I had also asked about this on Discourse, and I agree that there should be a way to timeout on a wait/read. I would love to be able to use julia to run my instruments, but this has proven impossible without this feature.

In my particular case, I want to work with a SCPI instrument over TCP. This involves sending text commands and reading back the response. If I make a typo in the command, I would want the read to time out so that I can try again.

I find the given solution of needing to close the socket (to abort the read) and recreate everything over again to be pretty poor.

As an example (this could be interactive or not, but I might not be able to send an interrupt):

tcp = connect(host,port)

println(tcp, ":MEASURE:VOLT?")
voltage = readline(tcp) # all good here

println(tcp, ":MEASURE:VILT?") # oh no!
voltage2 = readline(tcp) # blocks forever

Note that I tried the following:

function read_timeout(tcp::TCPSocket, timeout=10)
    # read asynchronously
    ch = Channel{String}(c -> put!(c,readline(tcp)), 0)
    # set timeout timer
    tm = Timer(t -> isready(ch) || close(ch), timeout)
    # wait until value is read or timeout
    out = nothing
    try
        out = take!(ch)
        close(ch)
    catch
        @info "Command timed out!"
    finally
        close(tm)
    end
    return out
end

But it stops working when a timeout does happen, I can't seem to read from the socket anymore, even though it is still open.

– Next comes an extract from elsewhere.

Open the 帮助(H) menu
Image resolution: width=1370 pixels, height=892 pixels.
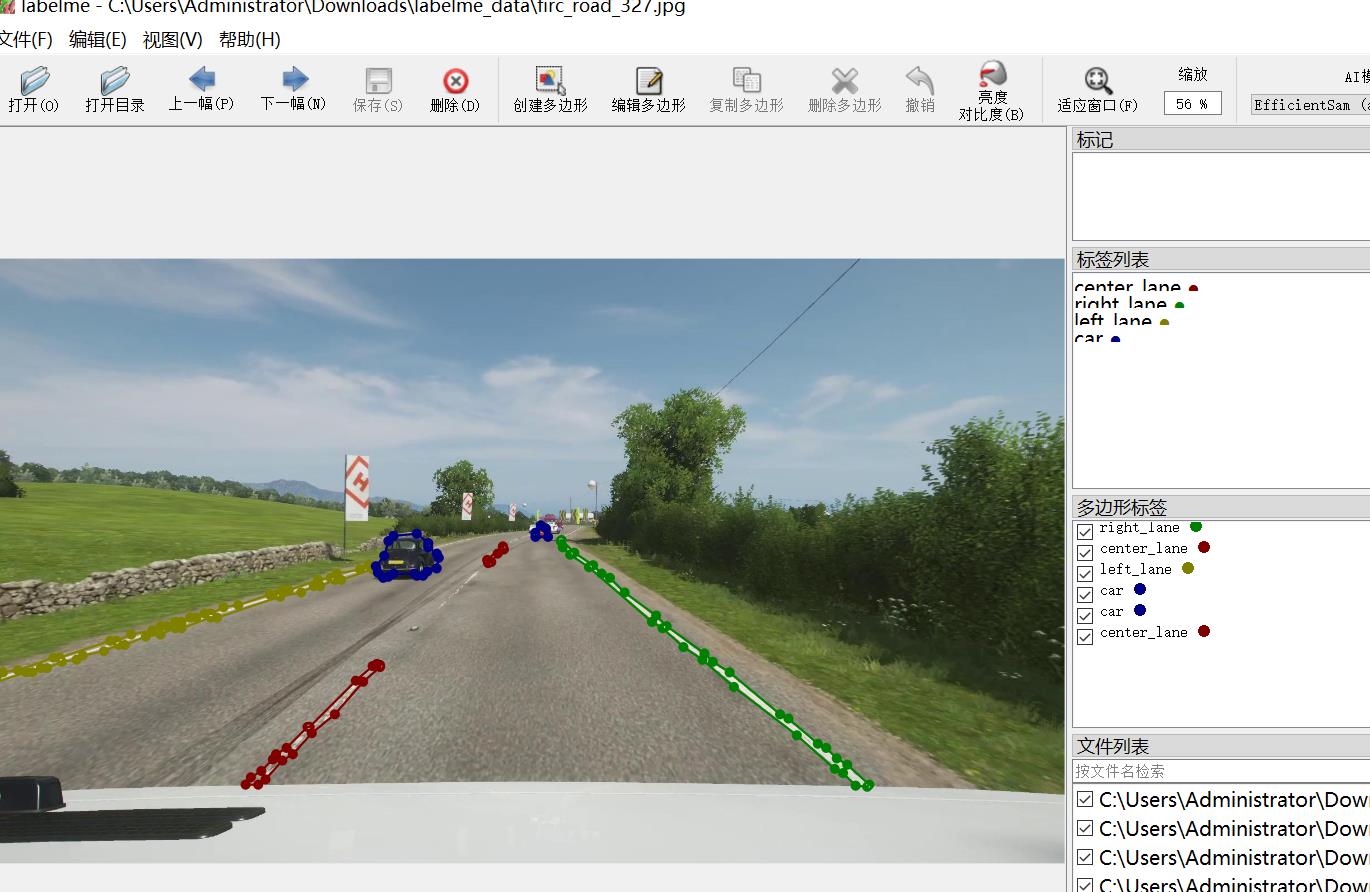click(x=249, y=40)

jebej commented 3 years ago

For what it's worth, inspired by PR #39027, I was able to write a function to read from a TCPSocket with timeout, which doesn't require killing and re-establishing the whole connection. It seems to work well in the bit of testing I have done.

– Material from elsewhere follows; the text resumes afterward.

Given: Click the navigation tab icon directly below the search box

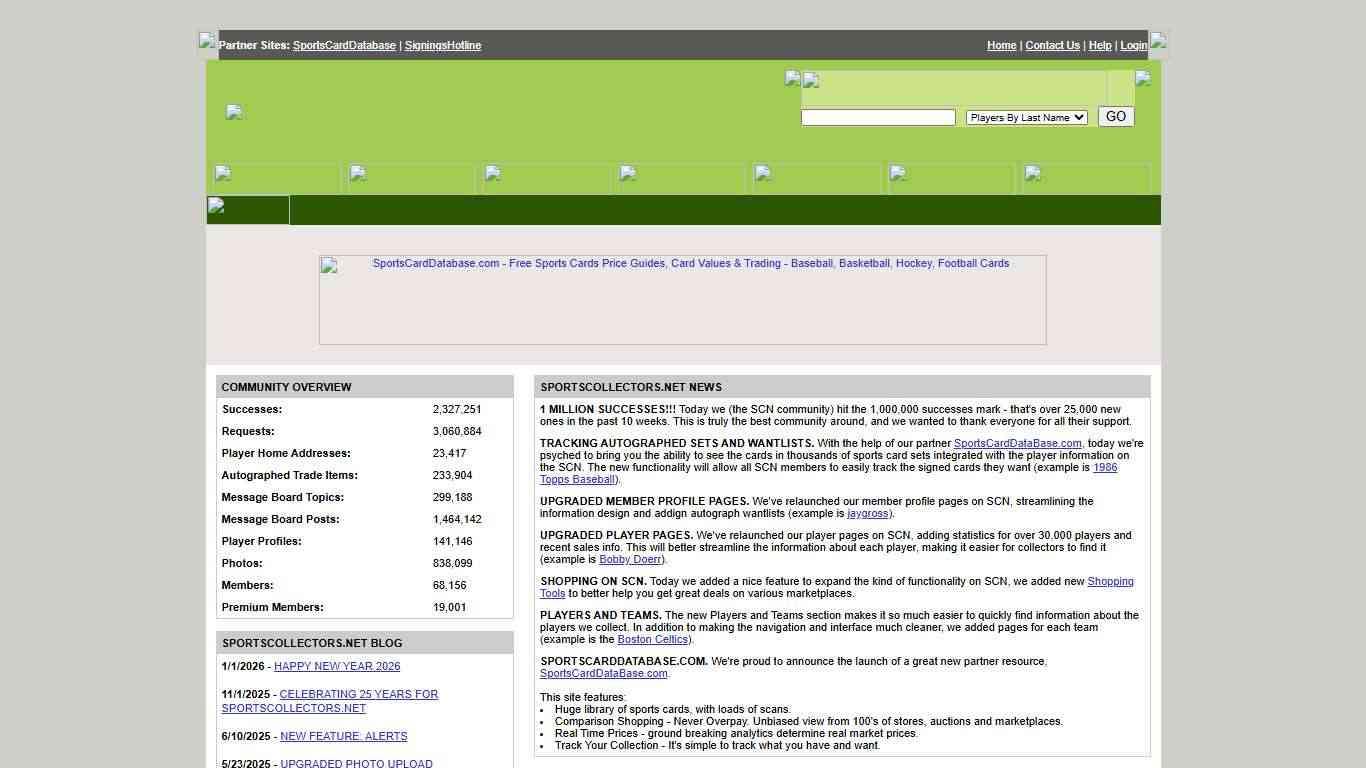Looking at the screenshot, I should coord(897,174).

function read_timeout(tcp::TCPSocket, timeout=5)
    # create timeout timer
    status_before = tcp.status
    tm = Timer(timeout) do t
        lock(tcp.cond)  
        tcp.status = Base.StatusEOF
        notify(tcp.cond)
        unlock(tcp.cond)
    end
    # read synchronously
    out = readline(tcp)
    # check timer
    if isopen(tm) # readline worked
        close(tm)
        return out
    else # got EOF because of timer
        tcp.status = status_before
        @info "Read timed out!"
        return nothing
    end
end
vtjnash commented 3 years ago

You should not mutate tcp.status on the way out–that is dangerous. Note that if you want unreliable connections, building those on top of reliable connections is rather awkward. It is more likely that you want UDP.

jebej commented 3 years ago

It's not that the connection is unreliable, it's that sometimes there is nothing to read and I want to get control back (being able to write again) without having to close the socket. If there is a better way to do this (having a timeout read), I would very much appreciate knowing how.